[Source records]
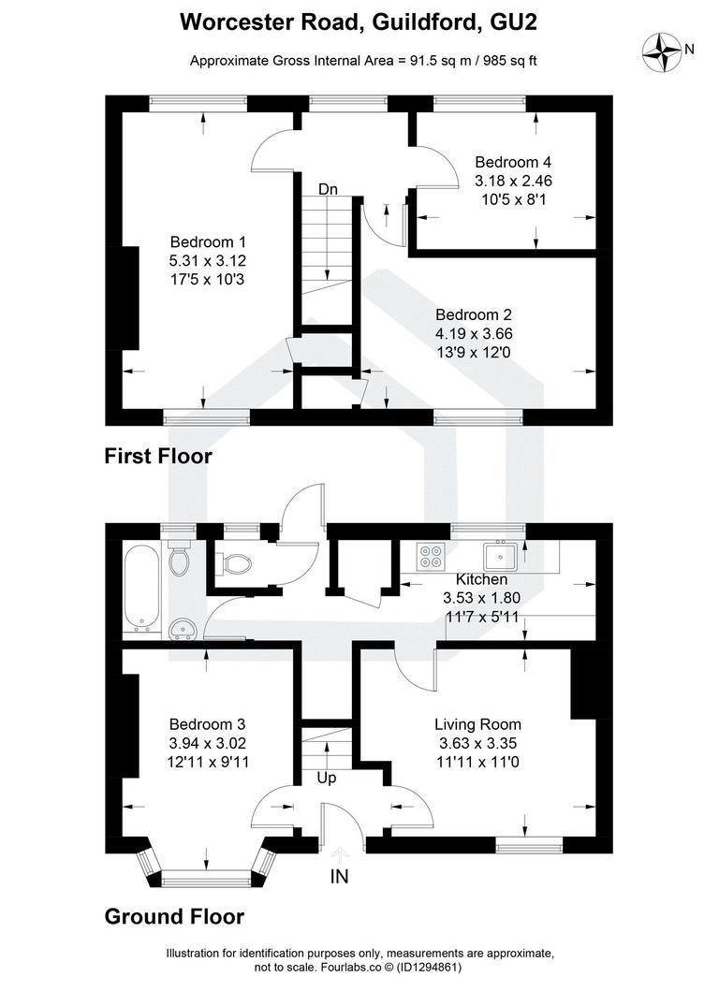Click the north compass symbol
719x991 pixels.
pos(668,51)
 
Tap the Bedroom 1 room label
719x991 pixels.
pos(207,242)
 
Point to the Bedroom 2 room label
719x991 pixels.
pos(474,315)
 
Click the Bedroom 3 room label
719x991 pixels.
pos(207,724)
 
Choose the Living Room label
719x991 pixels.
pos(477,724)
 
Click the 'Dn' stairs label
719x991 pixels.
pos(328,190)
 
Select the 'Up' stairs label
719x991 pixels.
pos(327,778)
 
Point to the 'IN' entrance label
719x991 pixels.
pos(340,877)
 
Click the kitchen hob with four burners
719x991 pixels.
pos(433,556)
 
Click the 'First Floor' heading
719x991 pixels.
pos(158,458)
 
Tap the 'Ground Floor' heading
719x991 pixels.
pos(174,916)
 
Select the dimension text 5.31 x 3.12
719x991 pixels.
pos(207,261)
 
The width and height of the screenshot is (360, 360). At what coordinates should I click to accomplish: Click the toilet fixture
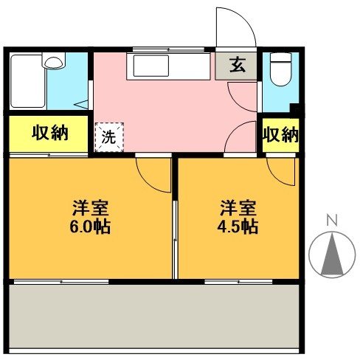[x=280, y=71]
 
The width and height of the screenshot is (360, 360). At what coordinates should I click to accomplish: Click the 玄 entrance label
[x=237, y=65]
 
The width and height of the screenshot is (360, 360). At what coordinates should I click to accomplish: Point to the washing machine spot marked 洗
[x=109, y=136]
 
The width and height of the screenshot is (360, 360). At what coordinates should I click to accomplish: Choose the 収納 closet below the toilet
[x=281, y=135]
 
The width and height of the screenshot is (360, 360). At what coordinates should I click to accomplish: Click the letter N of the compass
[x=332, y=219]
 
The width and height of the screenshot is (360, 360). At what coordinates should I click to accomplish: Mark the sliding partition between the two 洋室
[x=175, y=221]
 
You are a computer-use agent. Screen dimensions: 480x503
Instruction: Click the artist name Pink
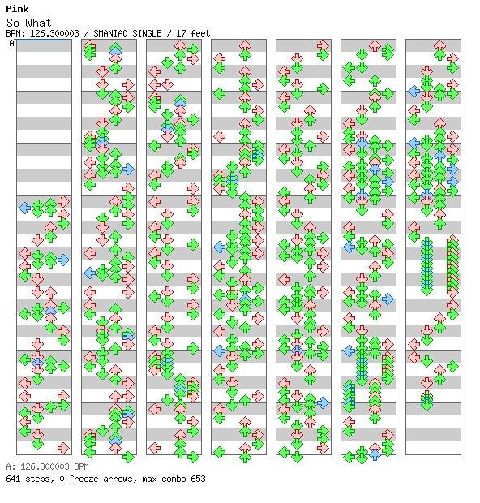click(x=17, y=9)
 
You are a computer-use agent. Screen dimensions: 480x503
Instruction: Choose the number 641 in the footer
click(x=13, y=479)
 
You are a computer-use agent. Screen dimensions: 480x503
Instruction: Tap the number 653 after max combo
click(x=198, y=479)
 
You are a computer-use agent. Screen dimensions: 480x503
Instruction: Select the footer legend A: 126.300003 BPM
click(x=47, y=466)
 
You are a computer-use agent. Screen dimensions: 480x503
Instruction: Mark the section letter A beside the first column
click(x=12, y=43)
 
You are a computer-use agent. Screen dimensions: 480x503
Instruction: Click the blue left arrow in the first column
click(x=25, y=208)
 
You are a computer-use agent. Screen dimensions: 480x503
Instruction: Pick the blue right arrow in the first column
click(x=63, y=260)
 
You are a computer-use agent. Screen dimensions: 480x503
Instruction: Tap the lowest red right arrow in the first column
click(x=63, y=448)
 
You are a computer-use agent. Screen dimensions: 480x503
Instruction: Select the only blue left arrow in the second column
click(x=90, y=273)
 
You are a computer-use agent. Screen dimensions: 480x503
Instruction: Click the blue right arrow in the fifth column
click(x=323, y=402)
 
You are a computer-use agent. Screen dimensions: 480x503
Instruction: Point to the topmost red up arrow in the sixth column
click(x=375, y=45)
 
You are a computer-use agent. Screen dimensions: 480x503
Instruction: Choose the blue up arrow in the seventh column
click(x=440, y=156)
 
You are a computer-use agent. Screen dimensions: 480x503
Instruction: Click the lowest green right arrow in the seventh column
click(x=452, y=366)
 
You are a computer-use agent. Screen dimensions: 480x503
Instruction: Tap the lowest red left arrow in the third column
click(x=155, y=448)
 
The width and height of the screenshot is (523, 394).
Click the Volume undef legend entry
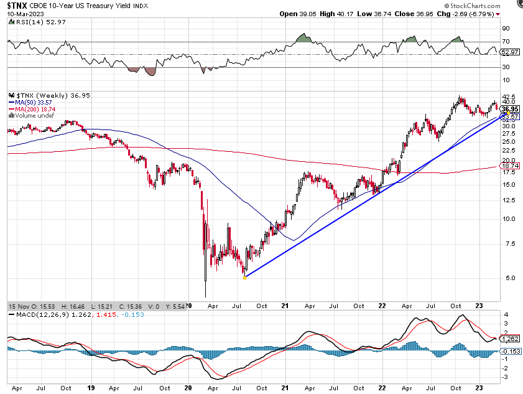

WHAT IS EXPECTED:
Copy out the lines above word for word, leaving out the pictures.

RESPONSE TO THE EXERCISE:
Click the north compass symbol
719x991 pixels.
pos(668,51)
 
Tap the Bedroom 1 room label
719x991 pixels.
pos(207,242)
 
Point to the Bedroom 2 room label
719x991 pixels.
pos(474,315)
 
Click the Bedroom 3 room label
719x991 pixels.
pos(207,724)
 
Choose the Living Room label
719x991 pixels.
pos(477,724)
 
Click the 'Dn' stairs label
719x991 pixels.
pos(328,190)
 
Select the 'Up' stairs label
719x991 pixels.
pos(327,778)
 
Point to the 'IN' entrance label
719x991 pixels.
pos(340,877)
 
Click the kitchen hob with four burners
719x991 pixels.
pos(433,556)
 
Click the 'First Floor' heading
719x991 pixels.
pos(158,458)
 
Tap the 'Ground Floor' heading
719x991 pixels.
pos(174,916)
 
Select the dimension text 5.31 x 3.12
719x991 pixels.
pos(207,261)
 
The width and height of the screenshot is (360, 360). At what coordinates should I click to accomplish: Click the toilet fixture
[x=280, y=71]
 
The width and height of the screenshot is (360, 360). At what coordinates should I click to accomplish: Click the 玄 entrance label
[x=237, y=65]
 
The width and height of the screenshot is (360, 360). At what coordinates should I click to accomplish: Point to the washing machine spot marked 洗
[x=109, y=136]
 
The width and height of the screenshot is (360, 360). At what coordinates should I click to accomplish: Choose the 収納 closet below the toilet
[x=281, y=135]
 
The width and height of the screenshot is (360, 360). At what coordinates should I click to accomplish: Click the letter N of the compass
[x=332, y=219]
 
The width and height of the screenshot is (360, 360). At what coordinates should I click to accomplish: Mark the sliding partition between the two 洋室
[x=175, y=221]
 
You are a computer-use agent. Screen dimensions: 480x503
Instruction: Click the artist name Pink
click(x=17, y=9)
 
You are a computer-use agent. Screen dimensions: 480x503
Instruction: Choose the number 641 in the footer
click(x=13, y=479)
 
You are a computer-use agent. Screen dimensions: 480x503
Instruction: Tap the number 653 after max combo
click(x=198, y=479)
 
You are a computer-use agent. Screen dimensions: 480x503
Instruction: Select the footer legend A: 126.300003 BPM
click(x=47, y=466)
 
You are a computer-use agent. Screen dimensions: 480x503
Instruction: Mark the section letter A beside the first column
click(x=12, y=43)
 
You are a computer-use agent. Screen dimensions: 480x503
Instruction: Click the blue left arrow in the first column
click(x=25, y=208)
 
You are a computer-use agent. Screen dimensions: 480x503
Instruction: Pick the blue right arrow in the first column
click(x=63, y=260)
 
You are a computer-use agent. Screen dimensions: 480x503
Instruction: Tap the lowest red right arrow in the first column
click(x=63, y=448)
 
You are a computer-use agent. Screen dimensions: 480x503
Instruction: Select the only blue left arrow in the second column
click(x=90, y=273)
 
You are a computer-use agent. Screen dimensions: 480x503
Instruction: Click the blue right arrow in the fifth column
click(x=323, y=402)
 
You are a computer-use agent. Screen dimensions: 480x503
Instruction: Point to the topmost red up arrow in the sixth column
click(x=375, y=45)
 
You are a computer-use agent. Screen dimensions: 480x503
Instruction: Choose the blue up arrow in the seventh column
click(x=440, y=156)
 
You are a computer-use agent. Screen dimensions: 480x503
Instruction: Click the lowest green right arrow in the seventh column
click(x=452, y=366)
 
You are a computer-use agent. Screen dimensions: 480x503
Instruction: Tap the lowest red left arrow in the third column
click(x=155, y=448)
 
The width and height of the screenshot is (523, 394).
Click the Volume undef legend entry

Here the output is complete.